### EXERCISE:
Between the line containing "The width and height of the screenshot is (498, 588)." and the line containing "Task: Click status orb for Read Error Rate" lies a run of lines; give that run again exactly, with both of those lines, and nothing else from the entries below.

### EXERCISE INPUT:
____________________

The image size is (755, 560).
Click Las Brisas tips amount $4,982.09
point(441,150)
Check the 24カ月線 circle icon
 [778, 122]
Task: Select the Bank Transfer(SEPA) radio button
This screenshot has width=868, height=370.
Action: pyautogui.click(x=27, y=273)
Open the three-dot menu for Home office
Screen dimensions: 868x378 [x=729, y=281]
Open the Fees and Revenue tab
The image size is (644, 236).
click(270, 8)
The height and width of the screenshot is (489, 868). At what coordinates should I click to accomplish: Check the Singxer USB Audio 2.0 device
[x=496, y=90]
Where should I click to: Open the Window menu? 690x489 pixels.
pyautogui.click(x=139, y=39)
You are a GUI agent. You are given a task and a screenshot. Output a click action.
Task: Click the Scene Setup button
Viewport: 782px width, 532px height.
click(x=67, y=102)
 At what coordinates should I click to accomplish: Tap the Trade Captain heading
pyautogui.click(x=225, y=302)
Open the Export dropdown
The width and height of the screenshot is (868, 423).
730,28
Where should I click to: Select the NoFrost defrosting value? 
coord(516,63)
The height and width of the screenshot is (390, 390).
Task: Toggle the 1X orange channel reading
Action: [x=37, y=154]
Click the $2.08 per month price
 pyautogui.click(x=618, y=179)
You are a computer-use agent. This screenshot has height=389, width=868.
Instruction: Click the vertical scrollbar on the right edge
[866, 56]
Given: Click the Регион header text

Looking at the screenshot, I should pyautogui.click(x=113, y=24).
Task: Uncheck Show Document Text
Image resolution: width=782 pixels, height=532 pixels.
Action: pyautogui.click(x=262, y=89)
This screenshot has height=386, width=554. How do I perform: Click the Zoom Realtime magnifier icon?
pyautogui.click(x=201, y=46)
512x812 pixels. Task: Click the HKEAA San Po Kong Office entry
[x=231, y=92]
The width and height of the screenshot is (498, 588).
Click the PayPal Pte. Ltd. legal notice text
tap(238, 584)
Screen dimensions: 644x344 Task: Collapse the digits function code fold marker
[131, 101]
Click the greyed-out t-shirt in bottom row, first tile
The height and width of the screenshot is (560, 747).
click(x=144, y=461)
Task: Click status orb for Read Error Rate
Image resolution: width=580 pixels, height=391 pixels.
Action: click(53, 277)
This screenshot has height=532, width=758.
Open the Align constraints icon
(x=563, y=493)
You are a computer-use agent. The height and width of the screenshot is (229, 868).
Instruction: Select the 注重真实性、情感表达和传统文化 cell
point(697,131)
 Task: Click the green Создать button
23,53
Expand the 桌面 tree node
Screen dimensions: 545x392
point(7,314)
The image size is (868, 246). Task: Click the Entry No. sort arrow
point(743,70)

____________________

### FINAL ANSWER:
The width and height of the screenshot is (498, 588).
Click the PayPal Pte. Ltd. legal notice text
tap(238, 584)
Screen dimensions: 644x344 Task: Collapse the digits function code fold marker
[131, 101]
Click the greyed-out t-shirt in bottom row, first tile
The height and width of the screenshot is (560, 747).
click(x=144, y=461)
Task: Click status orb for Read Error Rate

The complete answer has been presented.